Так вот, сидел дядя Костя на скамеечке, низко вкопанной в землю и, опёршись широкой мягкой спиной на старательно вырезанное, но уже потемневшее от времени «Оля плюс Вася = любовь», разговаривал с тётей Настей, быстрой, ловкой, оторвавшейся на минутку от шумного выводка своих детей, и готовой вскочить и ринуться обратно на помощь и спасение.
– Вот, Настюха, – говорил дядя Костя, блаженно вытянув больные ноги в валенках, – а знаешь ли ты, что cкоро у наших сусидив-евреев Судный день?
– Кто ж цёго не знаэ, – отвечала Настюха и кидала беспокойный взгляд на дверь подъезда, – кажысь, завтра.
Тут надо отметить, что скамеечка, на которой и проходил этот очень заурядный, на самом деле разговор, стояла во дворе трёхэтажного кирпичного дома прямо напротив магазина «Свитанок», а кто ж в Коростыне не знает «Свитанок»? Сам двор был заполнен детьми, уже не одно поколение которых неспешно вытягивалось под ласковым солнышком и придирчивым взглядом дяди Кости.

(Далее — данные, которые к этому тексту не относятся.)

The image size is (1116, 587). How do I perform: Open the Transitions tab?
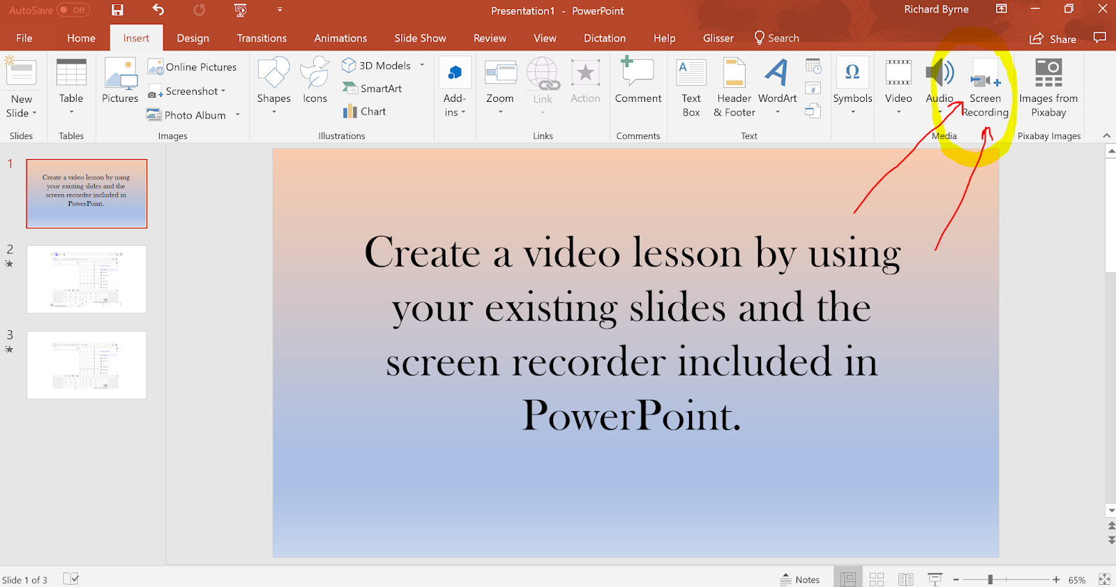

– Да, так вот, – продолжал дядя Костя, – а знаешь ли ты, что в кажный Судный день чёрт тырит одного еврея и швыряет в болото.
– Ой, – испугалась Настя, перекрестилась и закрыла рот платочком.
– В яке ж? – Полюбопытствовала, на мгновение забыв о детях.
– В Полежаевском недалече, там ещё, помнишь, трактор утоп.
Настя в сомнении покачала головой:
– Як же вин туды их довозыть?
– По воздуху. Черти ведь летучие. В прошлом году Фомич, ты Фомича знаешь? Едет на своей подводе по Лесе Украинке, глядит – чёрт еврея нэсэ.
– И як же вин выглядае? – Не утерпела Настя.
– Кто, еврей?
– Ни, чорт! Скажэшь тоже! – Хихикнула.
– Ну как, с рогами, хвостом, юркий. Фомич як гаркнет: Стой! Отпусти! Чёрт испугался, да еврея и выронил.
– Вин живый залишився?
– Кто, чёрт?
– Еврэй!
– Жив. Отряхнулся и побиг. Чёрт ведь низко летел, ну метра два от земли. Они вообще невысоко летають.
– А куды побиг?
– А я звидкы знаю? И Фомич не знает. Ему даже спасибо не молвили. Он потом от обиды неделю пил.